__Goal of the exercise__
Output nothing except the lines from the one containing "Open the browser extensions icon" through the final line of the data, both included, typed exactly, minus the pictures.

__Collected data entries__
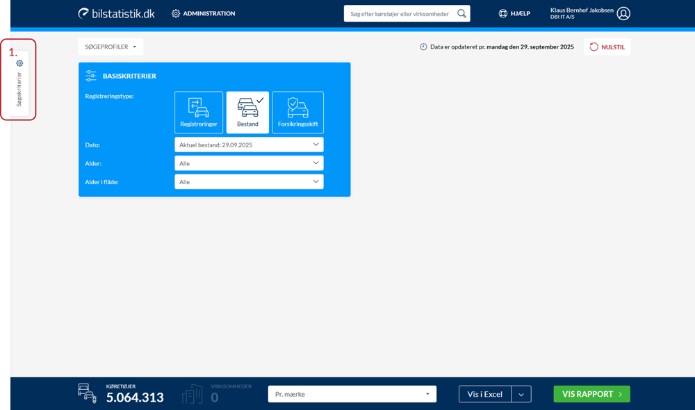Select Forsikringsskift registration type

coord(297,112)
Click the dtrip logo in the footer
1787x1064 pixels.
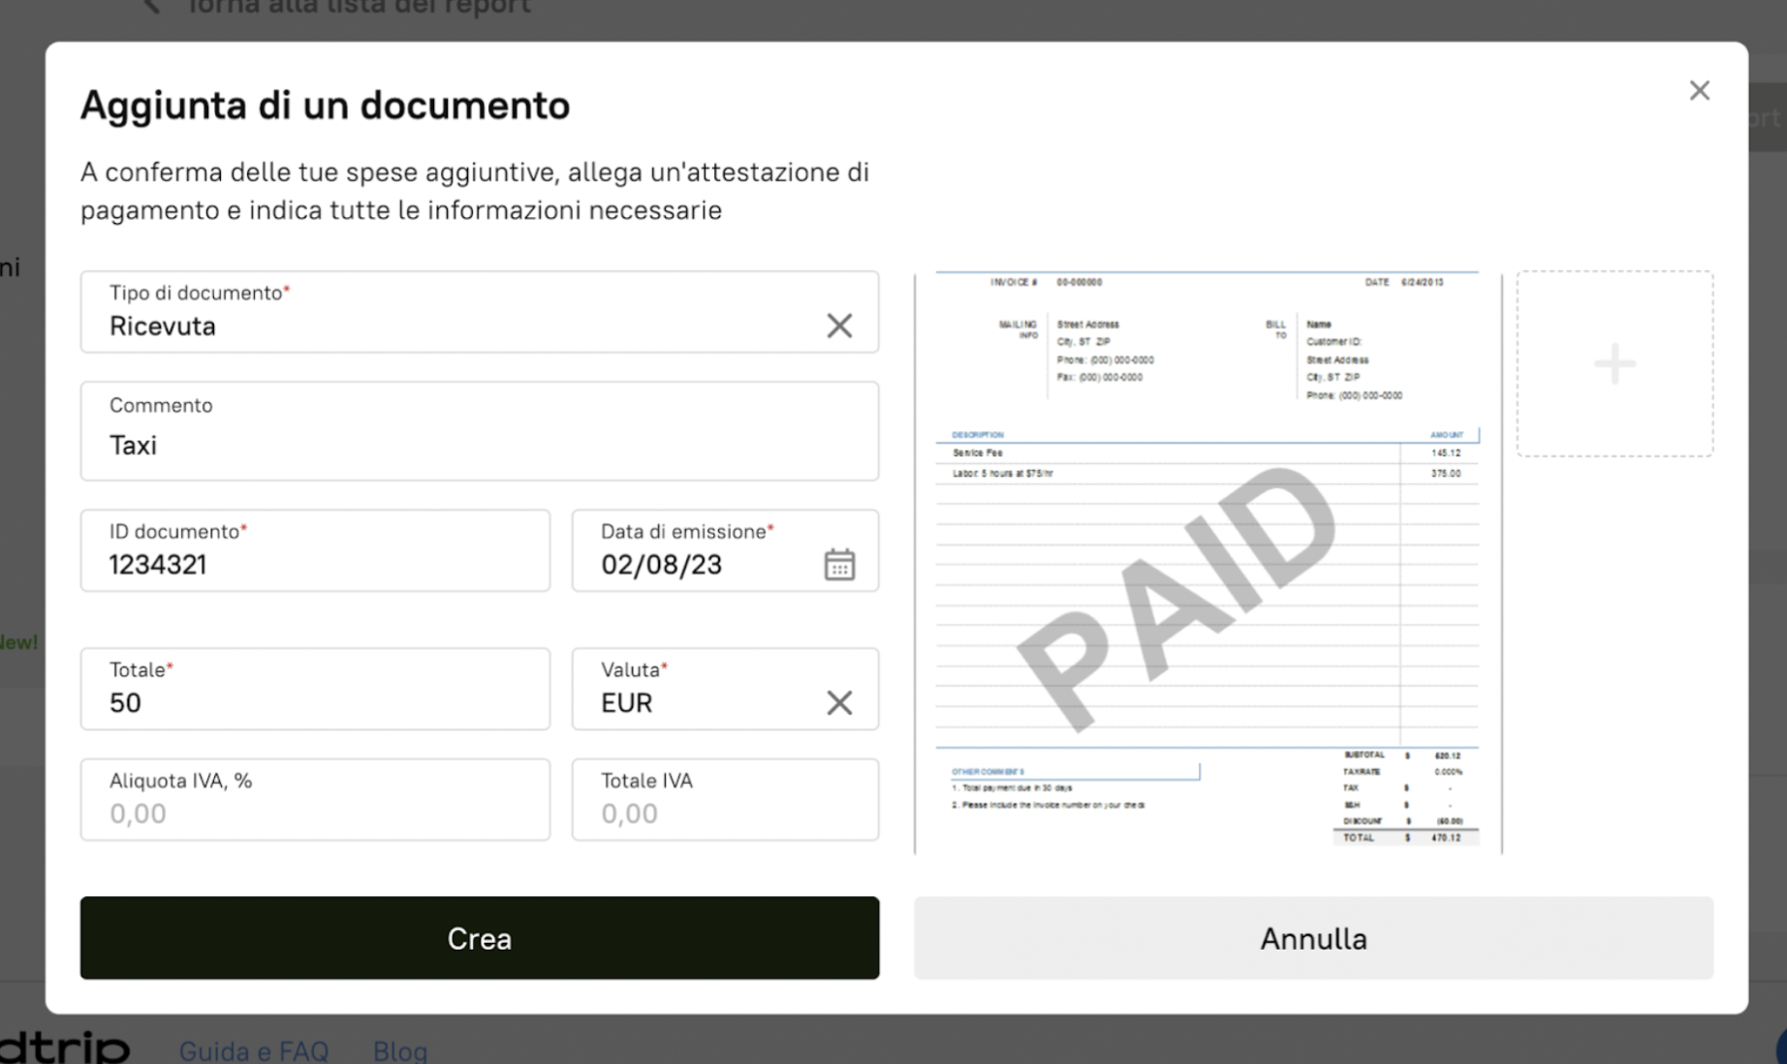[x=64, y=1048]
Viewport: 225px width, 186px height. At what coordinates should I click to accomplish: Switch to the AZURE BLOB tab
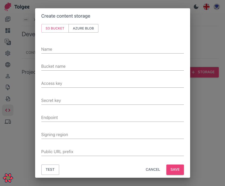click(83, 28)
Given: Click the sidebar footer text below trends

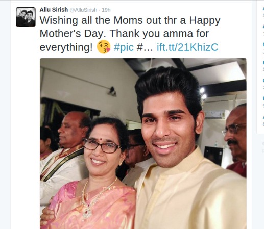Looking at the screenshot, I should pos(263,147).
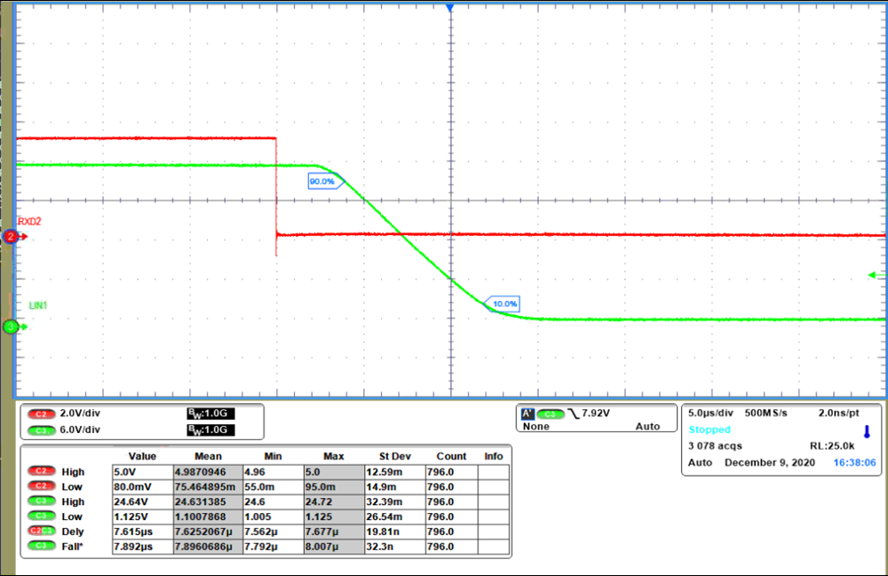888x576 pixels.
Task: Click the 10.0% fall-time measurement marker
Action: [x=503, y=304]
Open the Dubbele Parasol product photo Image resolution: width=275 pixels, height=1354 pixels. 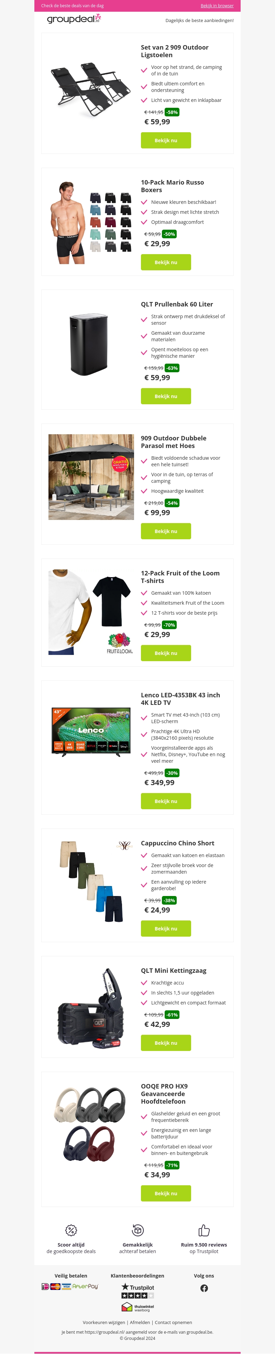[x=91, y=477]

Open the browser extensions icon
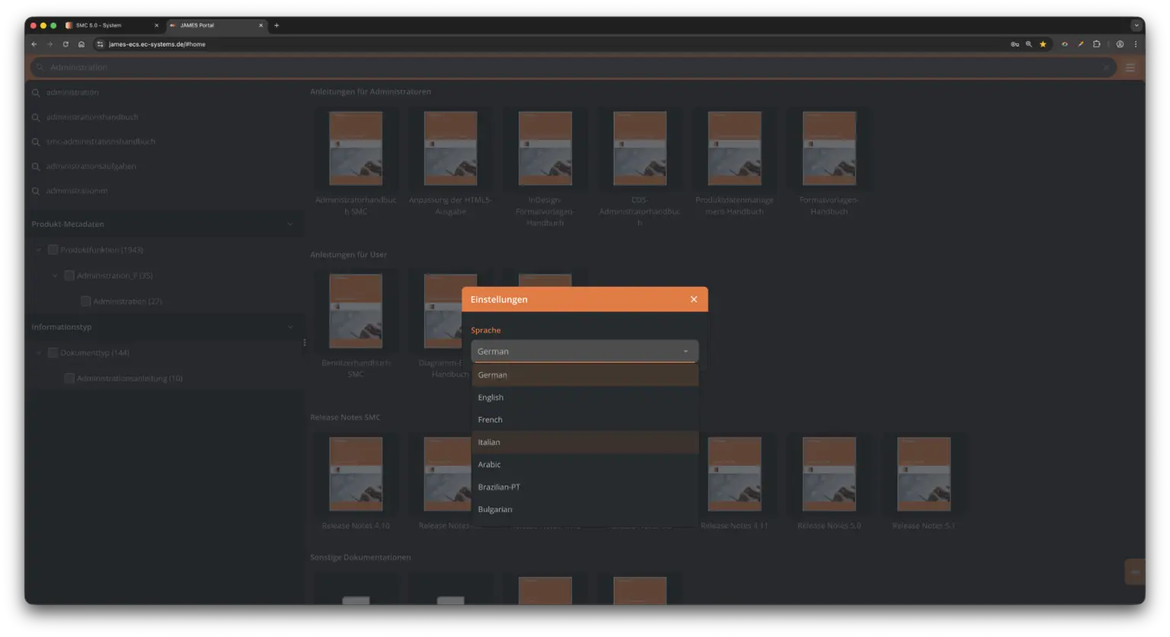pos(1096,44)
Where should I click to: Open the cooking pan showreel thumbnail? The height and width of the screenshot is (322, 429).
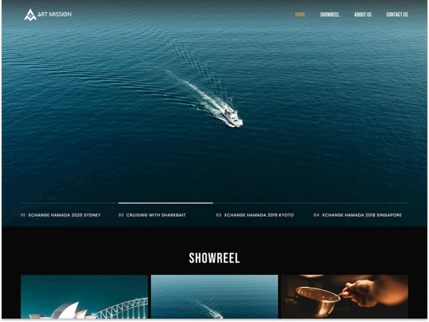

__Answer__
Open the browser extensions icon
pos(1096,44)
Where should I click to: Open the cooking pan showreel thumbnail? The height and width of the screenshot is (322, 429).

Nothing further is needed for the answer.